VERNON - No matter how cynical I sometimes feel about politics, I have to admit, covering election night is a rush.
As a journalist, I get a front row seat to the whole thing. I get to be there, with the candidates, their families, friends and supporters when nerves are the absolute highest. It can, at times, feel like sensory overload — the boisterous cheers, the bumping of shoulders, the smell of sweat mixed with something greasy wafting over from the appetizer table.
So, a few firsthand observations that didn’t make it into my election story from Tuesday night.
First off, it’s interesting to point out where each candidate chose to spend the night. My first stop around 8 p.m. Tuesday was NDP candidate Barry Dorval’s headquarters for the night: the Elks Lodge. Located downtown across from the Greyhound station, the no-frills venue was pretty quiet when I arrived (it was still fairly early for election night). A handful of supporters were there, and a reporter, seated at fold out tables. No tablecloths. No balloons. No banners. No sign of Barry yet.
Next I headed over to Sir Winston’s Pub, the chosen watering hole for the Green Party (their counterparts in Kelowna went to the trendy BNA Brewing Co.) Supporters sat at a long table, enjoying a pint and likeminded conversation. The mood was upbeat — jokes were cracked, peace signs flashed for photos, smiles everywhere. Candidate Keli Westgate was in another room, doing an interview, so I headed on to Liberal MLA Eric Foster's party.
In usual fashion, the two (now three) term MLA was set up at the Schubert Centre for the night. There was a steady stream of people heading into the hall when I arrived around 8:30 p.m. By then, polls had closed and all eyes were glued to the T.V. screen. You couldn’t look in any direction without seeing a ‘Re-elect Eric Foster’ banner. There was a nice spread of catered appetizers, colourful balloons, and white table cloths on every table. There was a certain confidence in the room.
The already positive mood kicked up a notch when Foster arrived, and went absolutely bonkers when news broke, shortly after polls closed, that he’d won. What I found most poignant was how quickly Foster ducked away from the crowds, and quickly pulled out his phone. I asked him later, and he said the person on the other end of the line was his mom, who got up at midnight to watch the election with Foster’s sister.
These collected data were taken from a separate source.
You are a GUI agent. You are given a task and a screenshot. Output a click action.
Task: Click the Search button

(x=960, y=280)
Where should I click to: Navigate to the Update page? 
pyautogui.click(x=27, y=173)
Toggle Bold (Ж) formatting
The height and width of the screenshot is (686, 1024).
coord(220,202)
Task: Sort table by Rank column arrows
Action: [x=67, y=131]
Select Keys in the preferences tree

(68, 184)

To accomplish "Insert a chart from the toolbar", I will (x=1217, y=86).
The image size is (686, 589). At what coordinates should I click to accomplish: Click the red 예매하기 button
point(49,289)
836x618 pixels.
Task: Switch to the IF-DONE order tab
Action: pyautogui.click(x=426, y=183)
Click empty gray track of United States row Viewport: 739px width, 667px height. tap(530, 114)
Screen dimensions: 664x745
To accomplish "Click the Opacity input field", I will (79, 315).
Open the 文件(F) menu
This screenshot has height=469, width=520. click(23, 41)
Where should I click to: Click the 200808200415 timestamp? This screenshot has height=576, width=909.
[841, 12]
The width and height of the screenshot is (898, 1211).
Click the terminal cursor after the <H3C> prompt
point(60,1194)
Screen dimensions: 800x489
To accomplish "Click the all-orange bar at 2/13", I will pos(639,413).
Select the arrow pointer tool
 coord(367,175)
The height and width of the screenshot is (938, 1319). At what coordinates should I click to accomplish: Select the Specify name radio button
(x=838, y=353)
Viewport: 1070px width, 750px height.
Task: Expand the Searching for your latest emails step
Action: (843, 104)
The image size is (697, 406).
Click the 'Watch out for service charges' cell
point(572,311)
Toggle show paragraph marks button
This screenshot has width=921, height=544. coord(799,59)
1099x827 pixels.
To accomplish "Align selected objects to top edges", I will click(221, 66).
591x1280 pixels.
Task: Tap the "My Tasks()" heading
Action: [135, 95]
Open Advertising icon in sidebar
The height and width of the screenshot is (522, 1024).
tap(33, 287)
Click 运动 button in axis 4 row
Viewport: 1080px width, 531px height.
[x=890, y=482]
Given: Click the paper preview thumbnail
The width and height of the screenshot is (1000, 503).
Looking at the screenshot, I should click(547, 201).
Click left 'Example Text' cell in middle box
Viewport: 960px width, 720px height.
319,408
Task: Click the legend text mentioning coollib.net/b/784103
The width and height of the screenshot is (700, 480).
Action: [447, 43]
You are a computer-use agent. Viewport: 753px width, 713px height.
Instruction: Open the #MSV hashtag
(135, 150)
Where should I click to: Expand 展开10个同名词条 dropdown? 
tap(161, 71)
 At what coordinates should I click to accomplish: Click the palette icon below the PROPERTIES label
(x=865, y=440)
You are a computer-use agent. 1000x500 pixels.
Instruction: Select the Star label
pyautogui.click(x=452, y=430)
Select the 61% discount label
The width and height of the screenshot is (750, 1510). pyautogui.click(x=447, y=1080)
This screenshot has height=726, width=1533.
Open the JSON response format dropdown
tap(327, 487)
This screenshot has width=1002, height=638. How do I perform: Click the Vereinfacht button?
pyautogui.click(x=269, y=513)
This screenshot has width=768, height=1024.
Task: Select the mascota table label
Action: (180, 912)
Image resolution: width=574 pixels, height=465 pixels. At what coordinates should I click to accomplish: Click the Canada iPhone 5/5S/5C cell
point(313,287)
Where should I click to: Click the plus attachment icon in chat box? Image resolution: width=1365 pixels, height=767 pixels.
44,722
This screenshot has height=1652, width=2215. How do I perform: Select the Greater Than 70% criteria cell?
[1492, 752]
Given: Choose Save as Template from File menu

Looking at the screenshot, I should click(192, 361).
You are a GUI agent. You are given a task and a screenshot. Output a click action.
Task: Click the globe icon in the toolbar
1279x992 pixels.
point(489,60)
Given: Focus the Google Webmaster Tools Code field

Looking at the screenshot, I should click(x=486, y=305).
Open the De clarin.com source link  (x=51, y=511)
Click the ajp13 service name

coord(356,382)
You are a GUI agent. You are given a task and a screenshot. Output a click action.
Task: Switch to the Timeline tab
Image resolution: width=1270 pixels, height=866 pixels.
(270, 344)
It was also uplifting to see some young people getting involved in election night, in particular a bright-looking young man keeping score of the votes as they rolled in at the Liberal base. While others enjoyed a beverage or an appie, this fellow was all business running back and forth, posting tallies from the polling stations. He said he was doing it because he felt like it was important.
I caught the end of NDP candidate Barry Dorval’s concession speech. He choked back tears thanking the first person on his long list — his wife — making clear just how much candidates, and their families, invest in these campaigns.
Working from my car at the end of the night, I watched a man and a woman slowly pushing grocery carts down the sidewalk. Vernon’s rising homelessness issue is no secret and has been a major conversation at every political level in recent years. Seeing these two people snapped me out of election fever and reminded me of the very real issues at stake. Nevermind the hugs and handshakes happening at every candidate’s wrap-up party that very minute — it’s what they all do tomorrow that really counts.